La muerte sabe la verdad. Los vivos conjeturan:

A) Nisman se mató porque lo que tenía para demostrar era tan fuerte que no tenía fuerzas para sostenerlo.

B) Nisman se mató porque todo era muy endeble y la vergüenza no le permitía sostener nada.

C) A Nisman lo mataron porque querían tirarle el muerto al Gobierno.

D) A Nisman lo mataron desde el Gobierno para que no diga algo que lo iba a desestabilizar.

Una de estas opciones es verdadera. Todas esas posibilidades desnudan un país que entristece.

Da pena que la Justicia no pueda actuar con independencia.

Frustra que ante hechos como el ocurrido, oposición y oficialismo no puedan unirse para defender una forma de vida para todos los ciudadanos aun cuando el costo pueda ser muy alto. La verdad, la libertad y la democracia no deberían tener precio.

Siembra desesperanza que nadie haya cuidado al fiscal Nisman. Es lamentable que el oficialismo insista en señalar a la prensa entre los vinculados a la desaparición del fiscal. Es incómodo el dedo acusador de la oposición en momentos en los que se profundiza la división del país.

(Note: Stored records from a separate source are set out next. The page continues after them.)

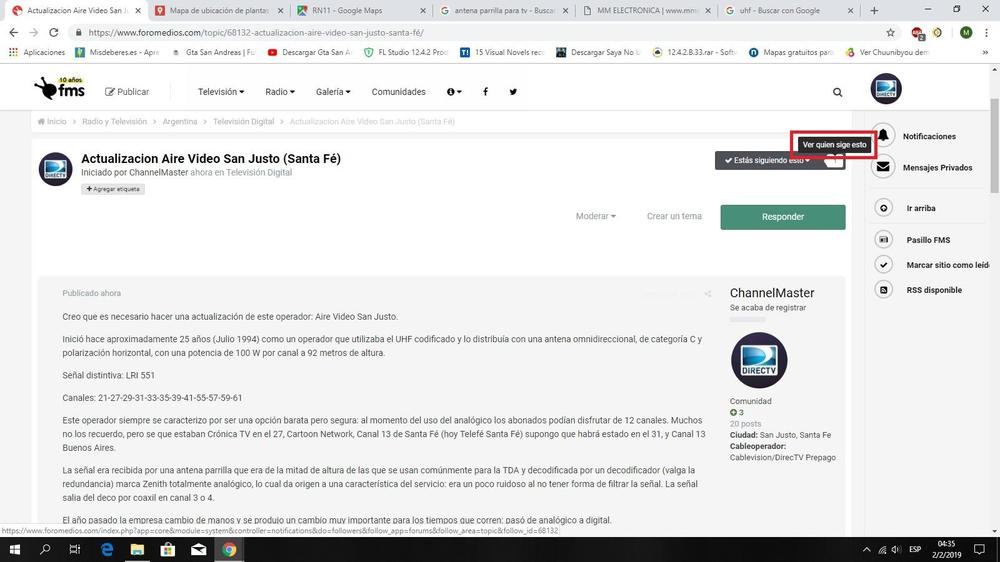1000x562 pixels.
Task: Click the site search magnifier icon
Action: click(837, 92)
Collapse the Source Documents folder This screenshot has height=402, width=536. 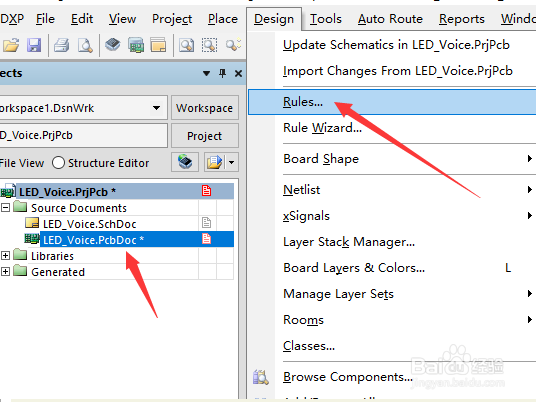[5, 207]
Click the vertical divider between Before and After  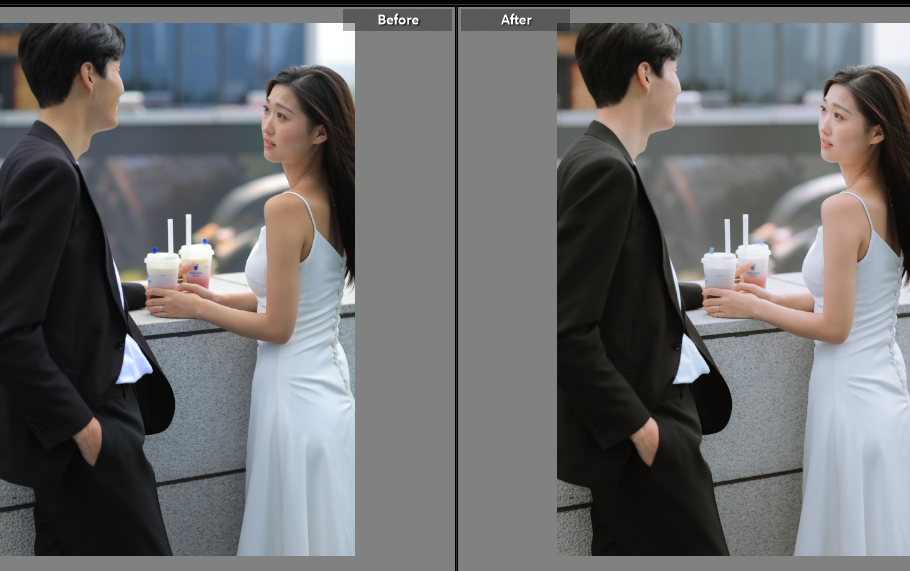click(457, 290)
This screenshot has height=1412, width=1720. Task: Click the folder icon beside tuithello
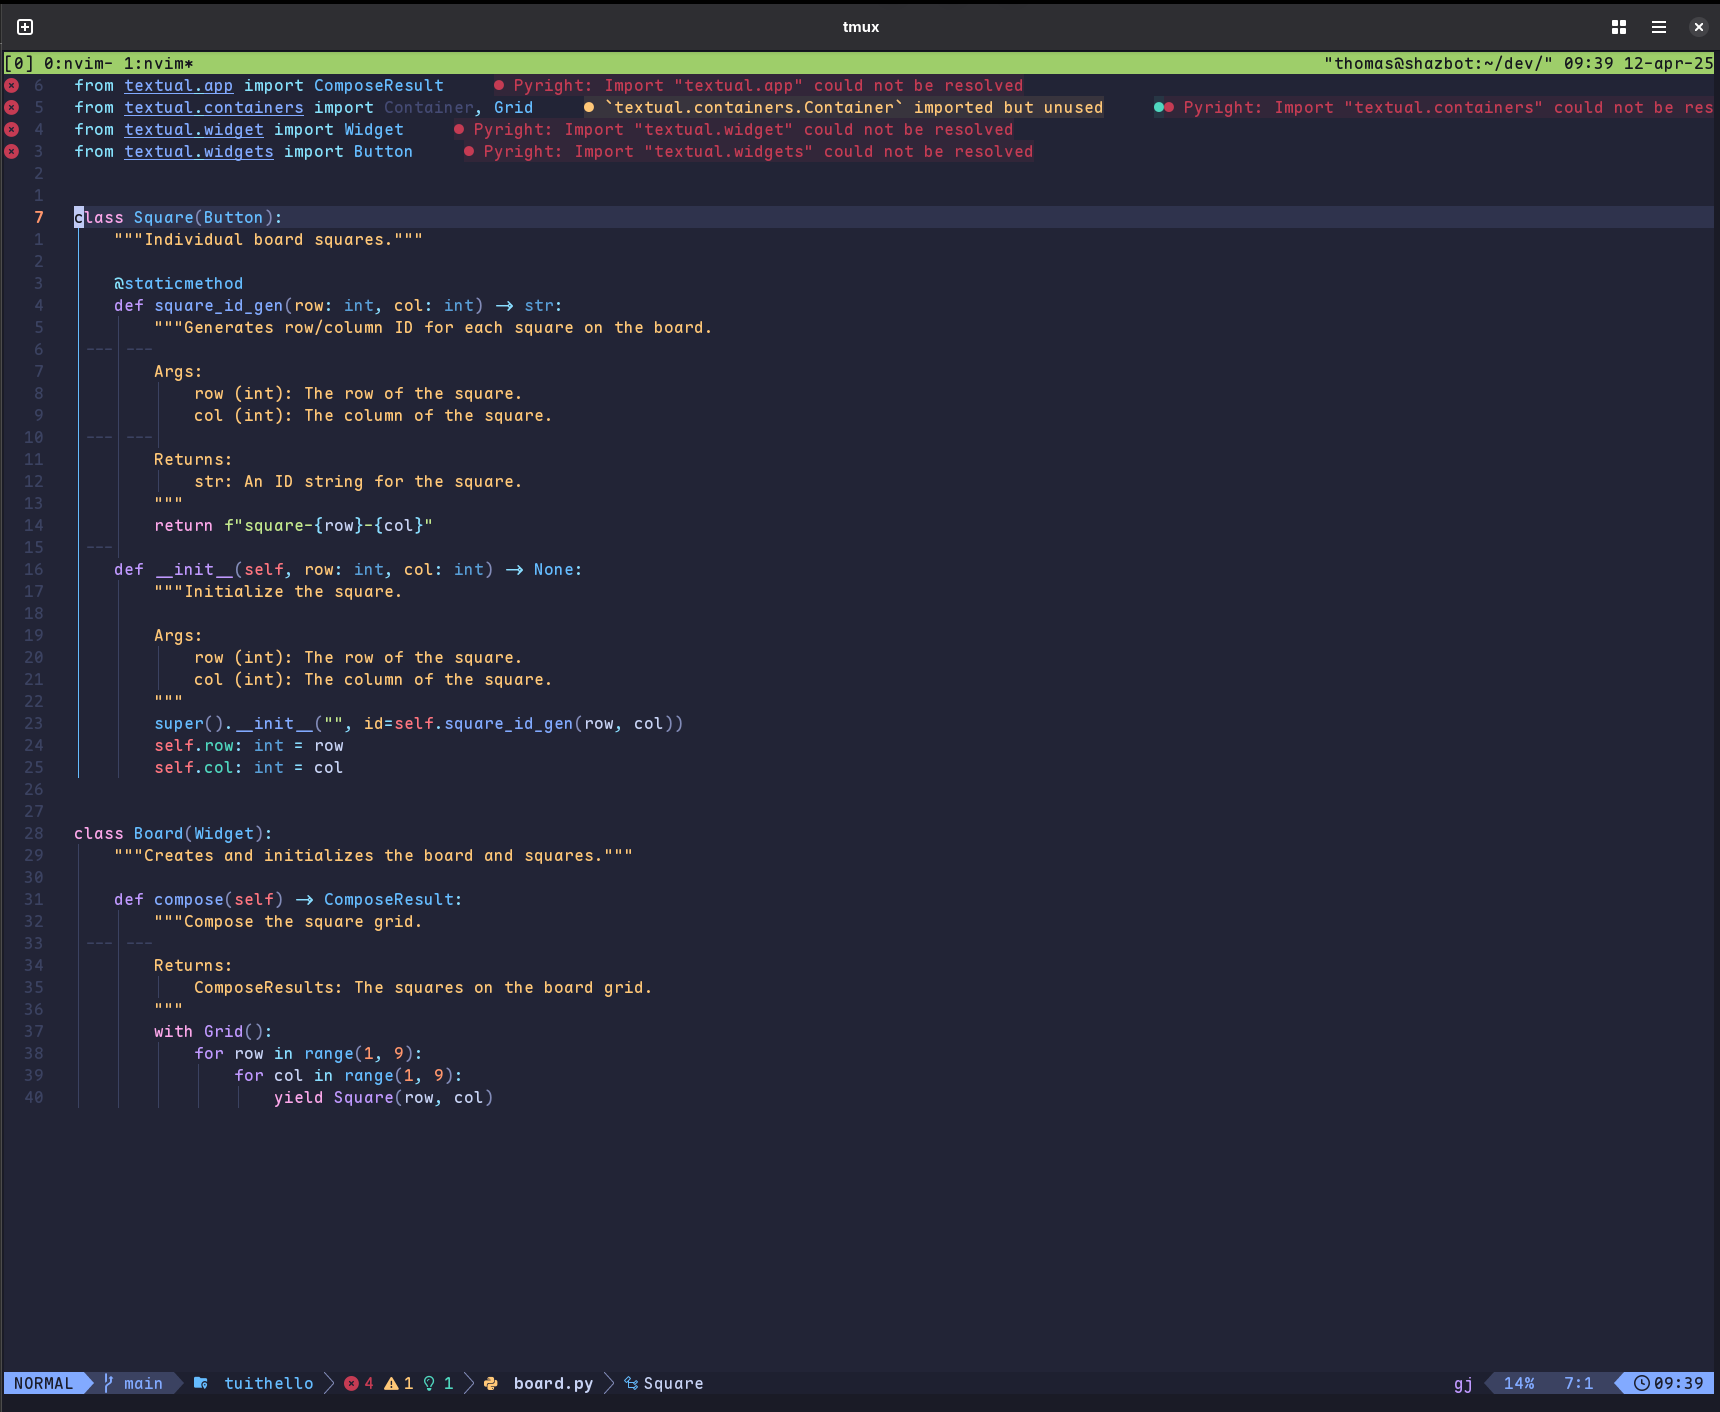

La muerte con su presente le da vida al pasado.

La investigación del atentado a la AMIA está signado por el silencio. Será difícil encontrar el camino de la verdad después de lo que le sucedió a Nisman.

Otra vez se revitaliza la idea de que los servicios de inteligencia son los que mandan verdaderamente en el país.

Cuando la democracia apenas gateaba eran esos grupos de tareas los que aún gozaban de buena salud, y los que desde la oscuridad y el anonimato eran responsables de la inestabilidad de la criatura. Hoy el país es un joven maduro que sigue dependiendo de esos delincuentes que se esconden vestidos con el traje de la “inteligencia del Estado”. Y tienen más fuerza que la política y que la Justicia. ¿Hasta cuándo?